- Education: Southern Oregon University (BA); California State University, Sacramento (MSW); California School of Professional Psychology (PsyD);

= Robin Zasio =

American clinical psychologist

Robin Diane Zasio is an American clinical psychologist and licensed clinical social worker specializing in obsessive–compulsive disorder (OCD), anxiety disorders, and hoarding disorder. She is known for her role as a psychologist on the A&E series Hoarders and clinical practice and publications on compulsive hoarding and related conditions.
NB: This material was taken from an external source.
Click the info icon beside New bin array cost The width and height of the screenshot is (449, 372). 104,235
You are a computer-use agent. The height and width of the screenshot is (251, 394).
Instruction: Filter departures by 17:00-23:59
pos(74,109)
==Early life and education==
Zasio earned a Bachelor of Arts in psychology from Southern Oregon University. She subsequently obtained a Master of Social Work from California State University, Sacramento in 1989. While pursuing her master's degree, she secured a position working in forensics for the state of California, focusing on individuals who had committed crimes and were mentally ill. After completing her master's, she enrolled in the California School of Professional Psychology and completed a Doctor of Psychology in clinical psychology.

==Career==
While earning her doctorate, Zasio initially intended to work in forensics, but shifted her focus in 1999 when she co-founded one of Northern California's first anxiety treatment centers in Sacramento to accrue clinical hours for licensure. This led her to instead specialize in anxiety disorders and obsessive–compulsive disorder (OCD), using cognitive behavioral therapy (CBT) and exposure and response prevention (ERP). In 2005, she opened The Anxiety Treatment Center in Sacramento, which later grew to include The Cognitive Behavior Therapy Center and The Compulsive Hoarding Center. She continues to maintain a private practice and supervises interns in the treatment of anxiety and related conditions.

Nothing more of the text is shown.